通过JDBC与spark.read并行处理会随机重置连接

时间:2019-01-22 19:30:02

标签: python sql-server apache-spark

我当前正在使用Google Cloud。请按照以下命令操作:

  • 启动集群:
gcloud beta dataproc clusters create my-test
--project my-project
--subnet prod-sub-1
--zone southamerica-east1-a
--region=southamerica-east1
--master-machine-type n1-standard-4
--master-boot-disk-size 40
--num-workers 5
--worker-machine-type n1-standard-4
--worker-boot-disk-size 20
--image-version 1.2
--tags internal,ssh,http-server,https-server
--properties dataproc:dataproc.conscrypt.provider.enable=false
--format=json
--max-idle=10m
  • 开始工作:
gcloud dataproc jobs submit pyspark gs://path-to-script/spark_full_job.py
--cluster=my-test
--project=my-project
--region=southamerica-east1
--jars=gs://path-to-driver/mssql-jdbc-6.4.0.jre8.jar
--format=json -- [JOB_ARGS]
  • 从SQL Server执行并行读取:
import sys
import json
from pyspark.sql import SparkSession

json_args = sys.argv[1]  # load job_args passed as json string
conf_dict = json.loads(json_args)

spark = SparkSession.builder.appName("Db to data lake - Table: {}".format(conf_dict['src_table'])).getOrCreate()
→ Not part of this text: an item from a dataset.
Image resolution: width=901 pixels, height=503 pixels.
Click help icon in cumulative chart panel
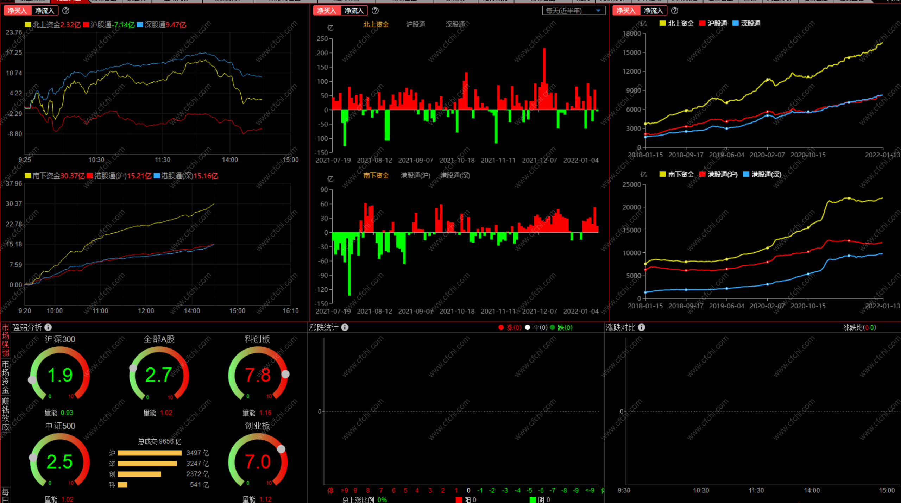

# SQL command which works for both databases: MySQL and SQL Server
table_query = """
    (
        SELECT
            CAST(COALESCE(ABS({candidate_key}), FLOOR(RAND() * {dataproc_partition_number})) AS {db_int_type}) % {dataproc_partition_number} + 1 row_number,
            a.*,
            CAST(CURRENT_TIMESTAMP AS DATE) AS DATE_LOAD
        FROM {src_table} a
    ) as lake_query
""".format(src_table=conf_dict['src_table'],
           dataproc_partition_number=conf_dict['dataproc_partition_number'],
           db_int_type=conf_dict['db_int_type'],
           candidate_key=conf_dict['candidate_key'])

df_source = spark.read.format("jdbc")             \
    .option("url", conf_dict['db_url'])           \
    .option("driver", conf_dict['db_driver'])     \
    .option("user", conf_dict['db_user'])         \
    .option("password", conf_dict['db_password']) \
    .option("dbtable", table_query)               \
    .option("partitionColumn", "row_number")      \
    .option("lowerBound", 1)                      \
    .option("upperBound", '{dataproc_partition_number}'.format(dataproc_partition_number=int(conf_dict['dataproc_partition_number']) * 2)) \
    .option("numPartitions",
'{dataproc_partition_number}'.format(dataproc_partition_number=conf_dict['dataproc_partition_number'])) \
    .load()

destination = "hdfs:///{gcs_lake_bucket}/{gcs_lake_temp_prefix}/{bq_dataset}/{src_table}" \
    .format(gcs_lake_bucket=conf_dict['gcs_lake_bucket'],
            gcs_lake_temp_prefix=conf_dict['gcs_lake_temp_prefix'],
            bq_dataset=conf_dict['bq_dataset'],
            src_table=conf_dict['src_table'])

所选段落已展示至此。